When you live in a community of active seniors, it’s easy to make new friendships. Just walk down the hall and invite your neighbor to coffee. The isolation many seniors feel living at home doesn’t just feel bad. It’s potentially deadly, increasing the risk of cognitive issues and heart disease. In assisted living, you can form lasting friendships that help you feel more deeply connected.
Privacy and Independence
Moving to assisted living doesn’t mean sacrificing your space or independence. In fact, many seniors find that the right community actually fosters greater independence by removing the need to rely on children and family. The right community offers only the support you need — nothing more — while respecting your need for privacy and desire to chart your own course.
Loved ones supporting an aging adult may struggle with burnout, family conflict over support decisions and fatigue. The right community offers them support too and can help restore a sense of balance to family relationships.
Is assisted living a good fit for you?
Think the benefits of assisted living might be a good fit for your needs? Seniors who choose this option often say that:
- They need daily support but wish they didn’t.

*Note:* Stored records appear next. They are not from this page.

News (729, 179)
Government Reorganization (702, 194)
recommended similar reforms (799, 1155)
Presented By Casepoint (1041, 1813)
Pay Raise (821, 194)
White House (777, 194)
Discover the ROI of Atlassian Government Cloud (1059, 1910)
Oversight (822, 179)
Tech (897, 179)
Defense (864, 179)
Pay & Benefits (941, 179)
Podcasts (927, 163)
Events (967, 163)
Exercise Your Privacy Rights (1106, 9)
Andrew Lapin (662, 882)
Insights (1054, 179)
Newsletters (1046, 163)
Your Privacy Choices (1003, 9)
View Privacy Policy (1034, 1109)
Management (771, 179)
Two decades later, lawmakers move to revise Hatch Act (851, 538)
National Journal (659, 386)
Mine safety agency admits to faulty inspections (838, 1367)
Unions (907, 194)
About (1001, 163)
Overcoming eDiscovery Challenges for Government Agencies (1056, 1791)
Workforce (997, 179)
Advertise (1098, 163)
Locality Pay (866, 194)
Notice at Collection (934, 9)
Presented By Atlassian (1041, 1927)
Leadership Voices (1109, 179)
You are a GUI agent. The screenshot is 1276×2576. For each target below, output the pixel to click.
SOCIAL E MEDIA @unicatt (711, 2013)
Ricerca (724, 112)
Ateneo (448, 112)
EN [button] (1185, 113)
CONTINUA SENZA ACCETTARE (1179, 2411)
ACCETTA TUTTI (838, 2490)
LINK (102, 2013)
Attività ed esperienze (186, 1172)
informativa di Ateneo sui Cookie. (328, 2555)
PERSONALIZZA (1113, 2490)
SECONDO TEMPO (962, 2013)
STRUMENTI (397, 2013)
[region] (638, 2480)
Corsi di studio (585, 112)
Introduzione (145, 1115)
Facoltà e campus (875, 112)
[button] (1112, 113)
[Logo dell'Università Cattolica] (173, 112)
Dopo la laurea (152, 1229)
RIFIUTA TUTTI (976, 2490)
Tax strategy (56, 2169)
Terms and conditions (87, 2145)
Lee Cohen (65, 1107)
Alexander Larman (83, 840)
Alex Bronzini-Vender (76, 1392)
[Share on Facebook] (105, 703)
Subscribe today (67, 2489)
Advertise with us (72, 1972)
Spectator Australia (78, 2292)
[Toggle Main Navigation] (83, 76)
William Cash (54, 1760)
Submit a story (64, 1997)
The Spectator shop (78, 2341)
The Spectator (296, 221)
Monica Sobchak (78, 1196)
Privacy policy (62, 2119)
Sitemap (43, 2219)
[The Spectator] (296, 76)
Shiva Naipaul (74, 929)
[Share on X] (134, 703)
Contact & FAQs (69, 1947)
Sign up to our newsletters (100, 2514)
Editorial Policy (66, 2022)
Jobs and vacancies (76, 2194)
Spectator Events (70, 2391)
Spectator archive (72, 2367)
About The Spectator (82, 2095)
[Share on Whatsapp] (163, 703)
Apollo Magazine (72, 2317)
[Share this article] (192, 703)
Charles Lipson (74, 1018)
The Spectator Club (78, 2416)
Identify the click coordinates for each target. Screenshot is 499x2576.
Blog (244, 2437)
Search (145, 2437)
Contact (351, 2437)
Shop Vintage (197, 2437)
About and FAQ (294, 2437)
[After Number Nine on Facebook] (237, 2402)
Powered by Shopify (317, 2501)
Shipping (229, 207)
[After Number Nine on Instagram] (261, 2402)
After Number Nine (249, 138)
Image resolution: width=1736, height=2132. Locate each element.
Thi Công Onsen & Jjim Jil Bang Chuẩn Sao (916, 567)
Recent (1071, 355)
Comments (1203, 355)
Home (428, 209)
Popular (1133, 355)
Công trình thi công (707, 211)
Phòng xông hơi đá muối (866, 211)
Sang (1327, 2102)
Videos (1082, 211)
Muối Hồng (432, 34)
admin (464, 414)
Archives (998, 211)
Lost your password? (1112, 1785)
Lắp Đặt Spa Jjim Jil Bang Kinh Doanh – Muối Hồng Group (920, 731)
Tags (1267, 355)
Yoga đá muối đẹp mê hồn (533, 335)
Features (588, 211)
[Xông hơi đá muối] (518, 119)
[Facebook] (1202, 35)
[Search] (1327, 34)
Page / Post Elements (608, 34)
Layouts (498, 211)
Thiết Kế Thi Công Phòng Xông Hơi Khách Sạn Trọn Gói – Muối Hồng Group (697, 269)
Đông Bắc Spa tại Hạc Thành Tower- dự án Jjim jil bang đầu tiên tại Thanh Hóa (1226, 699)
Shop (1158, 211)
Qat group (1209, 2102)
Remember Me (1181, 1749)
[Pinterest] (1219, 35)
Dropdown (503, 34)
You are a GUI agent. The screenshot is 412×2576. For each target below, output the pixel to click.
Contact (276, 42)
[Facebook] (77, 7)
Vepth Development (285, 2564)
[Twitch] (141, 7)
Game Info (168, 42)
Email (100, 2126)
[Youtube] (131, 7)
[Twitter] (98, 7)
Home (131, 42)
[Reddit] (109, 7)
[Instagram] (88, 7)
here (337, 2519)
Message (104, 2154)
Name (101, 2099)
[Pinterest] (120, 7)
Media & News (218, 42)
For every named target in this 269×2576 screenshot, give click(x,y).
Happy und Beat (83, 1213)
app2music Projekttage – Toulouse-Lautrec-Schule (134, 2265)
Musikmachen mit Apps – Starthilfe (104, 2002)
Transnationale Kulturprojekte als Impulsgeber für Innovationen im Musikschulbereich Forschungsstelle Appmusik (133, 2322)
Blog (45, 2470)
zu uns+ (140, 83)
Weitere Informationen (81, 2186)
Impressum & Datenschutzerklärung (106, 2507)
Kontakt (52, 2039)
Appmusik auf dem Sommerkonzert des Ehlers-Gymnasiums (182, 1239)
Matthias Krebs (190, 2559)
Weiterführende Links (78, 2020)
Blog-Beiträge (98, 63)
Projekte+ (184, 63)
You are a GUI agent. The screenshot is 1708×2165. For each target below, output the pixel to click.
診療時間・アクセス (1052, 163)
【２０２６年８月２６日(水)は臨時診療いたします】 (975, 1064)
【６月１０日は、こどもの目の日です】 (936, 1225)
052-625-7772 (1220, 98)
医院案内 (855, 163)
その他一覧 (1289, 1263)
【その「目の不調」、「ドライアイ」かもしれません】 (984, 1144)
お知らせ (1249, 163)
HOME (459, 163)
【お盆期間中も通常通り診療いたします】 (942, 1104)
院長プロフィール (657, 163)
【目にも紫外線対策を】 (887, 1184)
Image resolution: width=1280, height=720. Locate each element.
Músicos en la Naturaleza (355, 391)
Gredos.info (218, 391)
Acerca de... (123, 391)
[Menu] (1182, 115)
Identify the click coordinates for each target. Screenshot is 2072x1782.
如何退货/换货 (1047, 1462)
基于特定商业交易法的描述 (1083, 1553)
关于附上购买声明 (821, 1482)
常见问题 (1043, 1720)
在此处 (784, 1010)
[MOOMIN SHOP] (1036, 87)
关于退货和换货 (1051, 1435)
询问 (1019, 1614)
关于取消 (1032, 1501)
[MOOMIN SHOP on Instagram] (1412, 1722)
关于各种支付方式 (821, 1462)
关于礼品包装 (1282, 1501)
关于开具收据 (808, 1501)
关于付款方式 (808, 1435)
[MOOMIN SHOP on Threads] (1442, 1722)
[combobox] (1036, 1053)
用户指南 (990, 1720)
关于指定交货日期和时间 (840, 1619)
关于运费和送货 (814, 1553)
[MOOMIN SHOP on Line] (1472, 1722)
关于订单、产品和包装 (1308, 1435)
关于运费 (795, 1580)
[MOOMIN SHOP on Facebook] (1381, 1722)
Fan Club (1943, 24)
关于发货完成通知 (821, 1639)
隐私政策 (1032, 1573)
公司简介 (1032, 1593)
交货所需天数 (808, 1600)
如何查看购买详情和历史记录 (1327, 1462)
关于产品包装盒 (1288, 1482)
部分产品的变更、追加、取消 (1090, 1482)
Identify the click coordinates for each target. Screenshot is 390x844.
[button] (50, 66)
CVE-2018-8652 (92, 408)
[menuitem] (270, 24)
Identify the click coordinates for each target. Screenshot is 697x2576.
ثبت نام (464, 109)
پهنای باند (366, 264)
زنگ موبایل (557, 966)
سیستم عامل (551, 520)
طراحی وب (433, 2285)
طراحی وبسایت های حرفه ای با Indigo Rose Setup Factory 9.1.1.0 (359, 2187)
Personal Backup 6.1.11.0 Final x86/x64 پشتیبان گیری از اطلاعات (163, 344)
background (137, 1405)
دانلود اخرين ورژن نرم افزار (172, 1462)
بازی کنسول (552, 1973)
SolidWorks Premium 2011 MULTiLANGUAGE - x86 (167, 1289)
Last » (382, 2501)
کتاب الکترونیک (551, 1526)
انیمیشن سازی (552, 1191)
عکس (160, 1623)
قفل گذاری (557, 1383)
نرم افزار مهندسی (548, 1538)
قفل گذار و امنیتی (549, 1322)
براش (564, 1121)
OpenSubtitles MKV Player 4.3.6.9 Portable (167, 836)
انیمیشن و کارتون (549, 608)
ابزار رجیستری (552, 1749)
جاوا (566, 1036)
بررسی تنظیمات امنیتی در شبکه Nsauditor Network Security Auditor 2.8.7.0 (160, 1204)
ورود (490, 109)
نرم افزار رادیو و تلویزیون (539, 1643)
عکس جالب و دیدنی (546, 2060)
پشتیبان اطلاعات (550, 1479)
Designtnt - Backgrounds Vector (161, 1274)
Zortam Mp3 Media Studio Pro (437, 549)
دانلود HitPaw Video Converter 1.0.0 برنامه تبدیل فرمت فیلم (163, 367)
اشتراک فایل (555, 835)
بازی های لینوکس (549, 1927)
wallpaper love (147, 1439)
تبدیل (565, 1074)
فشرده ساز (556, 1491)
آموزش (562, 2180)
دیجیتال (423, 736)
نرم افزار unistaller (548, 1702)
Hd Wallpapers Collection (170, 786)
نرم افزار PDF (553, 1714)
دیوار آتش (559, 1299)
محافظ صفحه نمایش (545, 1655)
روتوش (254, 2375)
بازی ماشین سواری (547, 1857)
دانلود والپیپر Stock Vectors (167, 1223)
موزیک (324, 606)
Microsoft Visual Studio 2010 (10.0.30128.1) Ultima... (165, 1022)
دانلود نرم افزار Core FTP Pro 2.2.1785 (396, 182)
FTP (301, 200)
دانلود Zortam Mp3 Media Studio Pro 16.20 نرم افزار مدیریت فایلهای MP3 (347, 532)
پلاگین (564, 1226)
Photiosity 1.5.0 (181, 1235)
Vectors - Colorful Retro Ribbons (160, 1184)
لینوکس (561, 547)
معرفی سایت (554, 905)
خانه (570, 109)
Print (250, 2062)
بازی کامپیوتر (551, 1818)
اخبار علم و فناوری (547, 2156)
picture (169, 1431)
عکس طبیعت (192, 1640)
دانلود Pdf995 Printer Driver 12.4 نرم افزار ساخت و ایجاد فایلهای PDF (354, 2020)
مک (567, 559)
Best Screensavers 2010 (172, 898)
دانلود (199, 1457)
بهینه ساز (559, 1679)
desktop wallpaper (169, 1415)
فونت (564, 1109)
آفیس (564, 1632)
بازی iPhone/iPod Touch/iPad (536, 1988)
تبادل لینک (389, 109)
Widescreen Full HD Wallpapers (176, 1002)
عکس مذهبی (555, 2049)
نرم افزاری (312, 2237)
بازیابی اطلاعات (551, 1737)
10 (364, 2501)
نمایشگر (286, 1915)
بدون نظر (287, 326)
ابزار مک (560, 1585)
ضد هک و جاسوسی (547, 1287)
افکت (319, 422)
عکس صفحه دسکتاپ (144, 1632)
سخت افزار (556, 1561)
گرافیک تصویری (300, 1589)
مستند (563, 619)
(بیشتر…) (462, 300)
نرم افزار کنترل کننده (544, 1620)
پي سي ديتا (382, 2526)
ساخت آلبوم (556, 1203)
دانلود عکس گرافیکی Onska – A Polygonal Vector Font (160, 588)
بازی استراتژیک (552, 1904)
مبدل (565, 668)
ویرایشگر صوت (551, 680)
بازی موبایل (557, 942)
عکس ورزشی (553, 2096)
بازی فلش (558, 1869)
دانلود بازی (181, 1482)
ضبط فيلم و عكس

- They have a chronic or progressive illness but want to optimize independence.
- They prefer a vibrant and active lifestyle even when their health interferes with their lifestyle preferences.
- They don’t want to be treated like they’re old, sick or incapable of making their own decisions.
If you’re trying to decide between assisted living and a nursing home, try asking yourself the following questions. If you answer yes to most, then assisted living could be a great fit:
- Do I hope to be as independent as possible?
- Do my support needs center around help with daily activities rather than complex medical management?
- Are my loved ones pressuring me to accept more help? Do I worry I’m relying too much on family for support?
- Do I sometimes feel lonely or isolated at home?
- Do I crave more social connection and a meaningful sense of community?
- Do I want to spend my days doing things I love, learning new skills and nurturing new relationships?
- Does my spouse need additional care and support that I cannot provide?
- Have I had a hard time finding fun activities to fill my time?
Why is assisted living not just a euphemism for nursing home?
You’ve spent a lifetime mastering new skills, growing in wisdom and helping others. So it can be frustrating to find that, at a time in your life when you have more experience and wisdom than ever before, people talk down to you with euphemisms and elderspeak. So it may be tempting to assume that assisted living is just a euphemism for a nursing home.
Nothing could be further from the truth. Assisted living is actually an alternative to the nursing homes of the past, which frequently prioritized medical care without considering the importance of agency, independence and emotional well-being. Assisted living communities understand that physical and mental well-being are inextricably linked and strongly emphasize both.
Some of the many benefits you’ll enjoy include:
- High-quality programming to keep your body and mind active, support deeper social connections and ensure the next chapter of your life is highly fulfilling.
- Exceptional meal options, including gourmet dining that can be tailored to a variety of nutritional needs and preferences — no more all-day meal preparation or boring recipes!
- Numerous living options. Choose from a range of apartment homes that cater to your unique needs.
- Staying with your spouse. If you and your spouse have different needs, assisted living is an ideal choice that can meet you both where you are, then adapt as your needs evolve.